Slosh, through another puddle, and eeep, as I realized my pants were dragging in the filthy muck between the cobblestones. The first rain of the season is many things, occasionally surprising, often freezing, but never, ever clean.

And then the rain started up again. First it was chispeando (lit: sparking, I’d call it spitting), then lloviznando (drizzling), later it was lloviendo, and finally, giant crocodile-tear-sized raindrops started falling out of the sky. It was a veritable chubasco (heavy shower), or even an aguacero (downpour). Chile has many lovely traditions, and one of them is that on rainy days, you eat sopaipillas pasadas. They’re a frybread, covered with a molasses-type syrup made from chancaca, a, dark brown solid sugar sold in bar form.

But this was before I knew about sopaipillas pasadas, and also before I had an arsenal of rain words at my disposal. Vocabulary stunted, I was thinking of another great tradition, that of buying an umbrella from a vendor on the street, hopefully before getting soaked to the skin.

And so I approached one such vendor, standing on the corner of Pio Nono, on the bridge, by the crafts market in Bellavista.

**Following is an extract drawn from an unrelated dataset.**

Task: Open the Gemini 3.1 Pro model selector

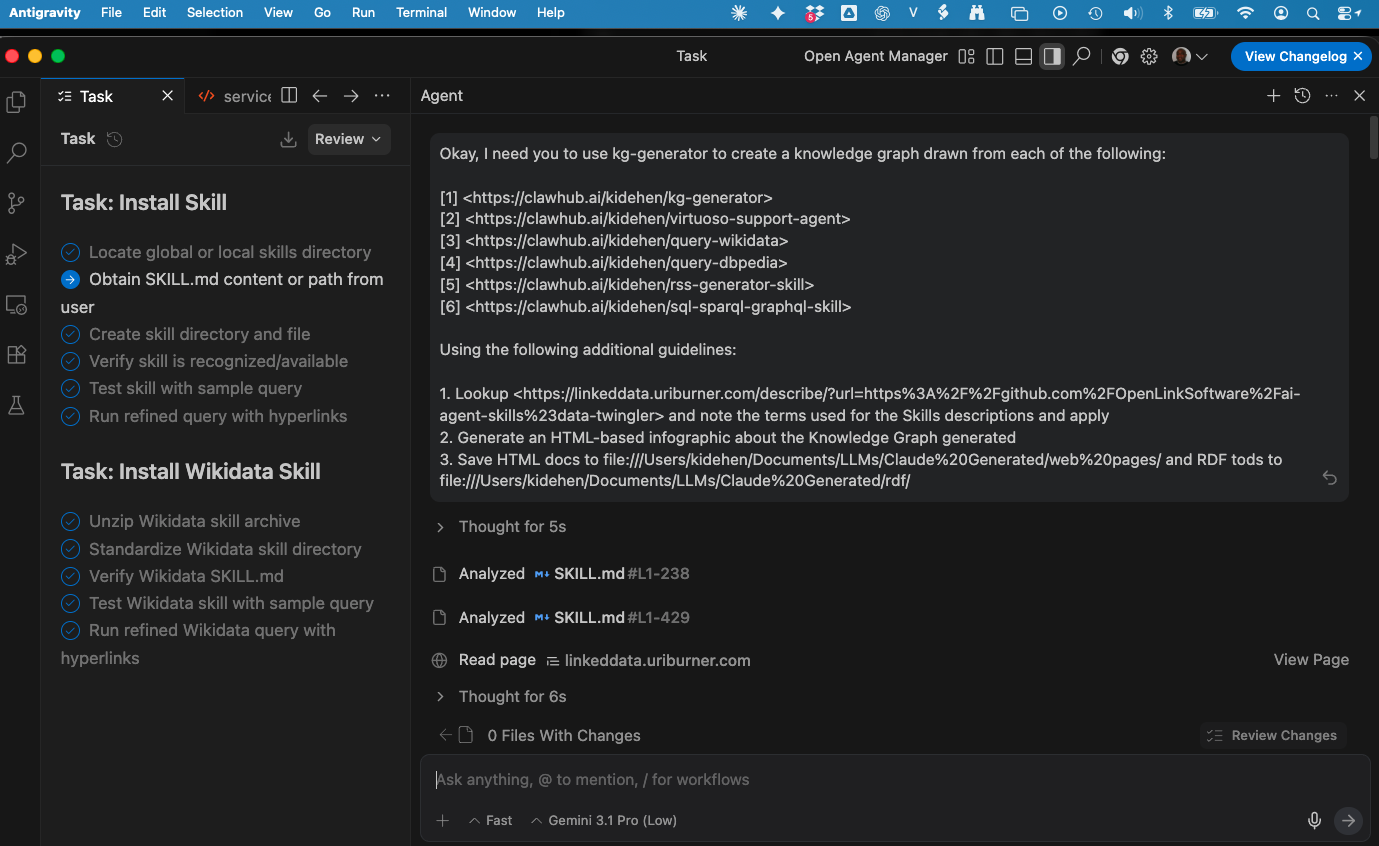Action: click(x=604, y=820)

He was shouting at the top of his lungs, the following stream of sounds.

parawasamilamilasparawas

and then he said it again

parawasamilamilasparawas

I looked at the sky, and felt in my pocket for money, determined to turn my faded bills into something that would protect me from the frigid rain.

And I approached him, and asked, in my best textbook Spanish: How much do the umbrellas cost?

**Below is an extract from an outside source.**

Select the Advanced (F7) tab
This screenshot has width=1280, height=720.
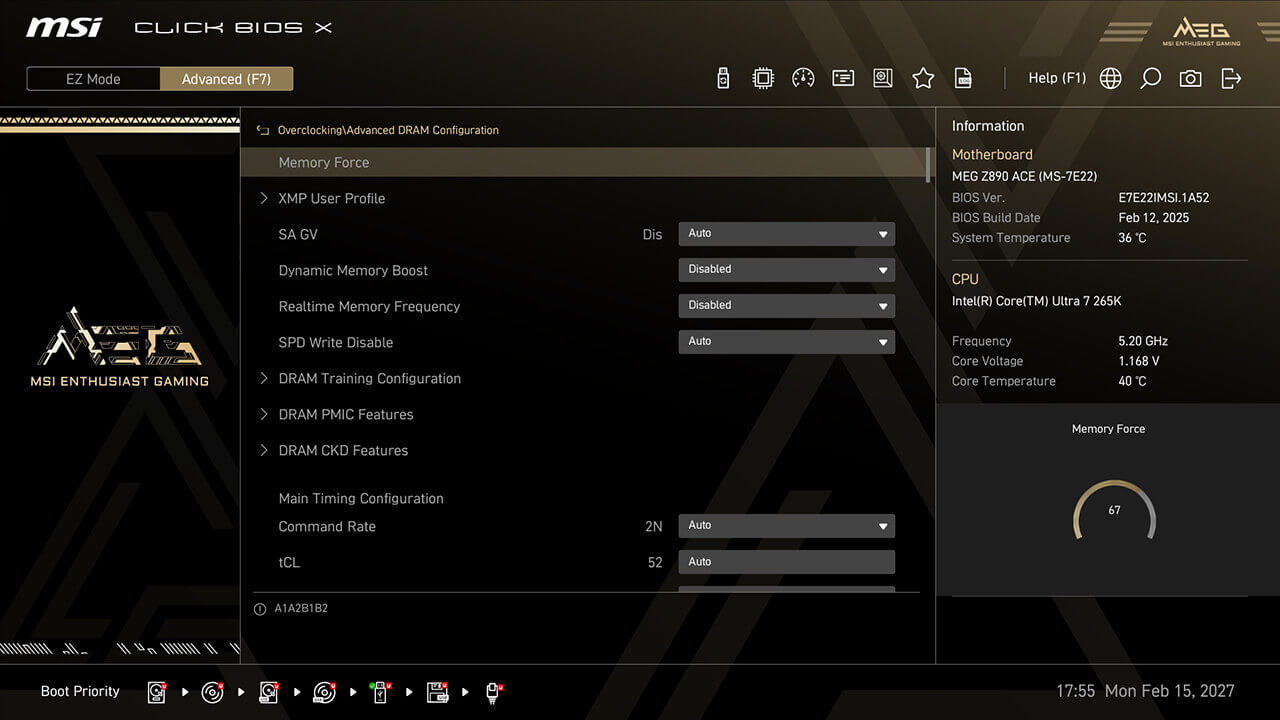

And he looked at me like to bozo I was and he said, “a mil” (one thousand pesos, now about $2.25, at that time more like $1.50). So I gave him mil pesos and opened my j-handled plaid umbrella and listened to the rain hit its arched tarp. And then it became terribly clear to me.

While what I was hearing was parawahamilamilahparawah, my umbrella vendor was actually saying the following:

Paraguas a mil. (Umbrellas for 1,000)
A mil las paraguas. (1,000 for the umbrellas)

Which, dear reader, makes my question incredibly facile. And I decided to tell this story because today it’s lloviendo a cantaros (raining cats and dogs), and I have the most incredible hooded goretex jacket should I be foolish enough to actually step outside. I just wish someone would come here and make me sopaipillas pasadas.